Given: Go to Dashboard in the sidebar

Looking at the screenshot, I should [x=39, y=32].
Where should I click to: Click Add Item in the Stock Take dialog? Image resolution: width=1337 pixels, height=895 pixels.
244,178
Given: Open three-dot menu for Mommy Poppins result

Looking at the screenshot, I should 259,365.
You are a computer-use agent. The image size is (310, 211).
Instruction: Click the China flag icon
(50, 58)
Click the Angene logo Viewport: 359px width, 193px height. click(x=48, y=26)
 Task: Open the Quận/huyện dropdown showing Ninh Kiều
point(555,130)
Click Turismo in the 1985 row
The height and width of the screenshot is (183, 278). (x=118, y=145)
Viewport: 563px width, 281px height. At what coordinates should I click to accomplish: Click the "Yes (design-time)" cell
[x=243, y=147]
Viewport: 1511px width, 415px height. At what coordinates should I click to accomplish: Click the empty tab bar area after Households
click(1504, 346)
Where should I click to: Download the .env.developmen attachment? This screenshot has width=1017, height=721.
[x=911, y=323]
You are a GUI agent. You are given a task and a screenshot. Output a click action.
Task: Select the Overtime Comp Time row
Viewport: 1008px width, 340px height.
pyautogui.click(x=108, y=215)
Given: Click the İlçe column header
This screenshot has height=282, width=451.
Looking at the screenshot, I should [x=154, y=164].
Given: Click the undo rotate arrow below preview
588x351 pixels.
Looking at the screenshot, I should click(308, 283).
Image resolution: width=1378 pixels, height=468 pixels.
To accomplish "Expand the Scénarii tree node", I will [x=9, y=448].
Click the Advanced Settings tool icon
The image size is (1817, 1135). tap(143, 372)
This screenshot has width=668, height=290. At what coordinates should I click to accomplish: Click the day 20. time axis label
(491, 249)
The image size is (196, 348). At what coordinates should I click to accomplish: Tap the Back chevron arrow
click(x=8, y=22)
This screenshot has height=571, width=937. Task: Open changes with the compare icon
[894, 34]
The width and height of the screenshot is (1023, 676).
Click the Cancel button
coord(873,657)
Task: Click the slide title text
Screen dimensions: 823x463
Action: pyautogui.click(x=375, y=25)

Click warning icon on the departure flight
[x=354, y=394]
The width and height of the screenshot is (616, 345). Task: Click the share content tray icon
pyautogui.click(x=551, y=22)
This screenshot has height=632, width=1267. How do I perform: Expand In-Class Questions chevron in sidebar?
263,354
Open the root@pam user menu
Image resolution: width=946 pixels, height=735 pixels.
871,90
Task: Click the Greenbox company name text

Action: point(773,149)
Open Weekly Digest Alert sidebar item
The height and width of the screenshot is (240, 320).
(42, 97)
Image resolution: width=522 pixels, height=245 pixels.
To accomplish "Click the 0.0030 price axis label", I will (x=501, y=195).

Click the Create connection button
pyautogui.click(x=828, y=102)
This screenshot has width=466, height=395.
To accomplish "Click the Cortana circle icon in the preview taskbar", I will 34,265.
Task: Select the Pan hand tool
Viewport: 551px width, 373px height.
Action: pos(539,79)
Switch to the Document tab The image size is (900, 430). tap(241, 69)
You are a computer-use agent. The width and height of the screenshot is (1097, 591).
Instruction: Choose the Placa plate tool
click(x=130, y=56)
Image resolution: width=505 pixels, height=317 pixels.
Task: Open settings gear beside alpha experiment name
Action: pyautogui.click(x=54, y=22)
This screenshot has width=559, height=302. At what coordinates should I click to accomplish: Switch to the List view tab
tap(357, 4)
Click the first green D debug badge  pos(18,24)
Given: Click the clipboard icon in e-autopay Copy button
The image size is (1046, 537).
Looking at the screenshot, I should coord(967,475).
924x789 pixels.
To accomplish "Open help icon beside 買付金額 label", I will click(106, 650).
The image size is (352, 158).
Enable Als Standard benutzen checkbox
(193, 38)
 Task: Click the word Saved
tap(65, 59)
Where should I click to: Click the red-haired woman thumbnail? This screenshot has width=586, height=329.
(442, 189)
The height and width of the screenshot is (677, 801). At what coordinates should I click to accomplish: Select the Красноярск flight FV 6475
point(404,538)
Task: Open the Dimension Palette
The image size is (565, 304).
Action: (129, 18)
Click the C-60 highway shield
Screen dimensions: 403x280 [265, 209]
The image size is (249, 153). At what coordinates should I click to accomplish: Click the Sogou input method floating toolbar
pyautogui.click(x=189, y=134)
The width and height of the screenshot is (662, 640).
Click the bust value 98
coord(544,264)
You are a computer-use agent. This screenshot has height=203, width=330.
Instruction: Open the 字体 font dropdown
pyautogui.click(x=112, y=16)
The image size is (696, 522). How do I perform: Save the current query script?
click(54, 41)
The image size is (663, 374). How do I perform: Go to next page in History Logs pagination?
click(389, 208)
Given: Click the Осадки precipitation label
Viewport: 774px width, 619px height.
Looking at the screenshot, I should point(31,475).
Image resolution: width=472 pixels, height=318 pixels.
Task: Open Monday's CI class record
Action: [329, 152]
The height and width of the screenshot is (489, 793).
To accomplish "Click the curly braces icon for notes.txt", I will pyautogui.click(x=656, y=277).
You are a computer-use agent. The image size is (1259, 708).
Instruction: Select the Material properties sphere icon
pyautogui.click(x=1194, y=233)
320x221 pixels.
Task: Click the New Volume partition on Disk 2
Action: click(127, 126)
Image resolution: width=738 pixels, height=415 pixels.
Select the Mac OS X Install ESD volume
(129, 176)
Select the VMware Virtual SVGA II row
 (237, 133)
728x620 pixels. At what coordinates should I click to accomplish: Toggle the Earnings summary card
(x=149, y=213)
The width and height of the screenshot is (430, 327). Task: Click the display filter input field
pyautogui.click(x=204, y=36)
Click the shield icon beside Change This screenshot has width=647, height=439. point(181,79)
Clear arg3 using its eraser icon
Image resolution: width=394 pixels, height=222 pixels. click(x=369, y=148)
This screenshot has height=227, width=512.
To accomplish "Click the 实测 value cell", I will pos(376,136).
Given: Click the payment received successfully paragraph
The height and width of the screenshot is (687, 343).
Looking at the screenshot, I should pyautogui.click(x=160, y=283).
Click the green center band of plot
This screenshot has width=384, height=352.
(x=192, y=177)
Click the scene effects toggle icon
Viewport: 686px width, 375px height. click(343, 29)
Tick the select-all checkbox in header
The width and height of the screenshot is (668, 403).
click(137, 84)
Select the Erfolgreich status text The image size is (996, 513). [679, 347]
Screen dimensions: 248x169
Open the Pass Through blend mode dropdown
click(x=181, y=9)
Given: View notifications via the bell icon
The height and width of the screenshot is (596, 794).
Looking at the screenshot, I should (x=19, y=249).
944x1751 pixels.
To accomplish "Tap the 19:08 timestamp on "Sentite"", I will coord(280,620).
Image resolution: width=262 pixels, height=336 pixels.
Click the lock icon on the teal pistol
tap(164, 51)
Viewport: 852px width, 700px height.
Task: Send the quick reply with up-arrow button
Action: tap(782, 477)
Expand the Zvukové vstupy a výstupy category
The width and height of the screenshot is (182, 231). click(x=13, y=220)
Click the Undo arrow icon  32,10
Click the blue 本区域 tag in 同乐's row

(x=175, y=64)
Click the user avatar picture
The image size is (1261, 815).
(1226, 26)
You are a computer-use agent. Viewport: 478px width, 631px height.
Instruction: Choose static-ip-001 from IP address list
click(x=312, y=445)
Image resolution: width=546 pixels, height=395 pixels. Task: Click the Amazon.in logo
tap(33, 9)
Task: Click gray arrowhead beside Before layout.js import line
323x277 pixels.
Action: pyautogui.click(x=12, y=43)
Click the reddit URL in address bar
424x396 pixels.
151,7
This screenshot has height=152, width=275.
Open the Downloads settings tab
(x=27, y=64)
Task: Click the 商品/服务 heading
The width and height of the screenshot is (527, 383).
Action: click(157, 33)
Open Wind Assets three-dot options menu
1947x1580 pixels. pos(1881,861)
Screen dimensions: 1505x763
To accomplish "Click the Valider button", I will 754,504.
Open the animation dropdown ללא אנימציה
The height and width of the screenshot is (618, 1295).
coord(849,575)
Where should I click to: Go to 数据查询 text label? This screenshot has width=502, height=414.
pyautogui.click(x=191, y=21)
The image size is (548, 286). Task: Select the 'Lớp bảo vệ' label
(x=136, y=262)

▶ **Exercise details**: Lines from the start of the records through the one containing "Click the Angene" are what should be retyped, exactly and in full, both ends included.

▶ **Completed task**:
Given: Go to Dashboard in the sidebar

Looking at the screenshot, I should [x=39, y=32].
Where should I click to: Click Add Item in the Stock Take dialog? Image resolution: width=1337 pixels, height=895 pixels.
244,178
Given: Open three-dot menu for Mommy Poppins result

Looking at the screenshot, I should 259,365.
You are a computer-use agent. The image size is (310, 211).
Instruction: Click the China flag icon
(50, 58)
Click the Angene logo Viewport: 359px width, 193px height. click(x=48, y=26)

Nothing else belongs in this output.